For some minutes he was totally silent, and I pretended to employ myself in looking for a book. At last, with a deep sigh, “I see,” said he, “I see but too plainly, that though Evelina is returned — I have lost my child!”

“No, Sir, no,” cried I, inexpressibly shocked, “she is more your’s than ever! Without you, the world would be a desert to her, and life a burthen:— forgive her, then, and — if you can — condescend to be, once more, the confidant of all her thoughts.”

“How highly I value, how greatly I wish for her confidence,” returned he, “she cannot but know; — yet to extort, to tear it from her — my justice, my affection both revolt at the idea. I am sorry that I was so earnest with you; — leave me, my dear, leave me, and compose yourself; we will meet again at tea.”

“Do you then refuse to hear me?”

“No, but I abhor to compel you. I have long seen that your mind has been ill at ease, and mine has largely partaken of your concern: I forbore to question you; for I hoped that time and absence, from whatever excited your uneasiness, might best operate in silence: but, alas! your affliction seems only to augment — your health declines — your look alters! — Oh, Evelina, my aged heart bleeds to see the change! — bleeds to behold the darling it had cherished, the prop it had reared for its support, when bowed down by years and infirmities, sinking itself under the pressure of internal grief! — struggling to hide what it should seek to participate! — But go, my dear, go to your own room; we both want composure, and we will talk of this matter some other time.”

“Oh, Sir,” cried I, penetrated to the soul, “bid me not leave you! — think me not so lost to feeling, to gratitude —”

“Not a word of that,” interrupted he: “it pains me you should think upon that subject; pains me you should ever remember that you have not a natural, an hereditary right to every thing within my power. I meant not to affect you thus — I hoped to have soothed you! — but my anxiety betrayed me to an urgency that has distressed you. Comfort yourself, my love; and doubt not but that time will stand your friend, and all will end well.”
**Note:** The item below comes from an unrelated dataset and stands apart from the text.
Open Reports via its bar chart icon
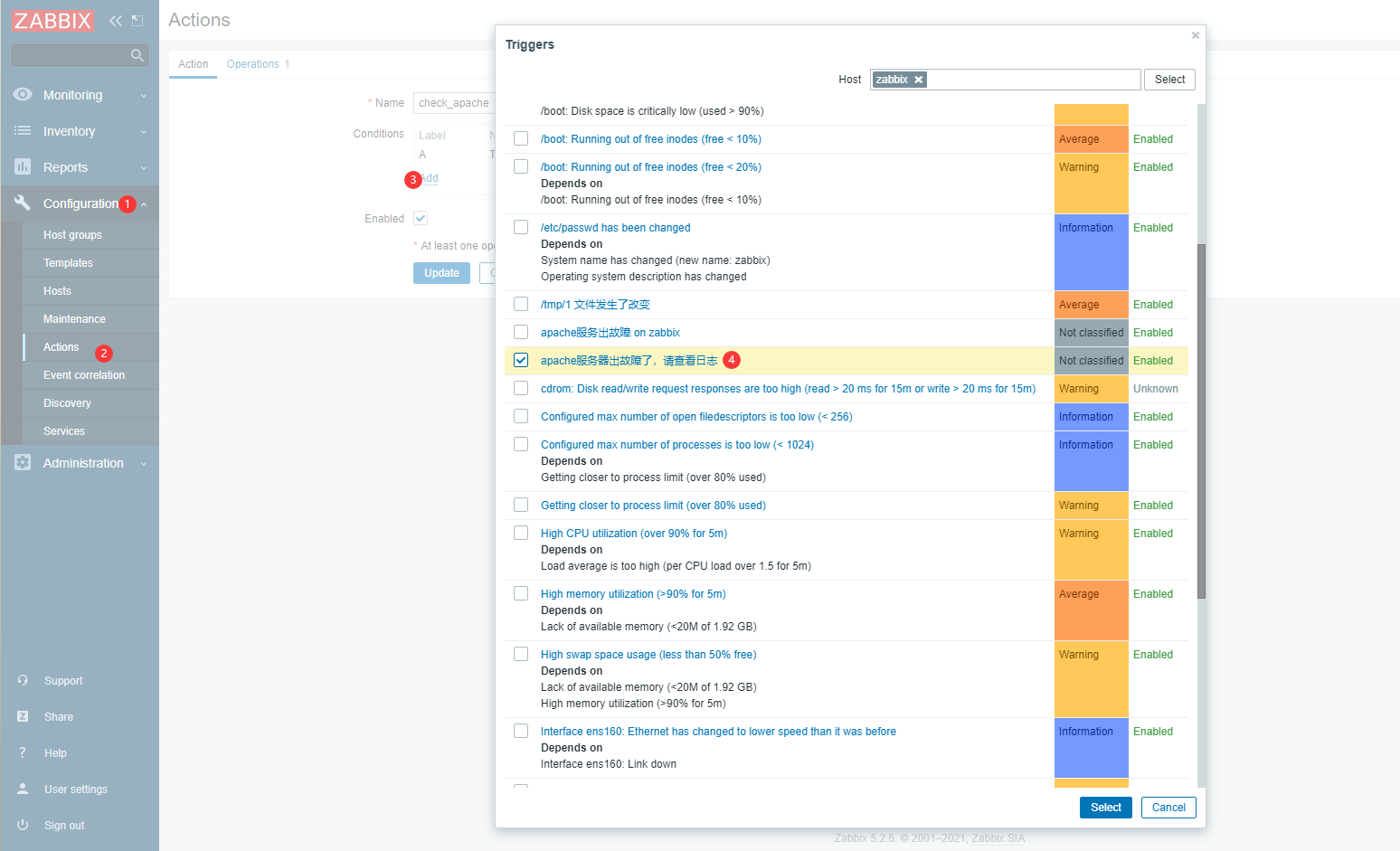Image resolution: width=1400 pixels, height=851 pixels. tap(23, 166)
I burst into tears: with difficulty had I so long restrained them; for my heart, while it glowed with tenderness and gratitude, was oppressed with a sense of its own unworthiness. “You are all, all goodness!” cried I, in a voice scarce audible; “little as I deserve — unable as I am to repay, such kindness — yet my whole soul feels — thanks you for it!”

“My dearest child,” cried he, “I cannot bear to see thy tears; — for my sake dry them: such a sight is too much for me: think of that, Evelina, and take comfort, I charge thee!”

“Say then,” cried I, kneeling at his feet, “say then that you forgive me! that you pardon my reserve — that you will again suffer me to tell you my most secret thoughts, and rely upon my promise never more to forfeit your confidence! — my father! — my protector! — my ever-honoured — ever-loved — my best and only friend! — say you forgive your Evelina, and she will study better to deserve your goodness!”

He raised, he embraced me: he called me his sole joy, his only earthly hope, and the child of his bosom! He folded me to his heart; and, while I wept from the fulness of mine, with words of sweetest kindness and consolation, he soothed and tranquillised me.

Dear to my remembrance will ever be that moment when, banishing the reserve I had so foolishly planned, and so painfully supported, I was restored to the confidence of the best of men!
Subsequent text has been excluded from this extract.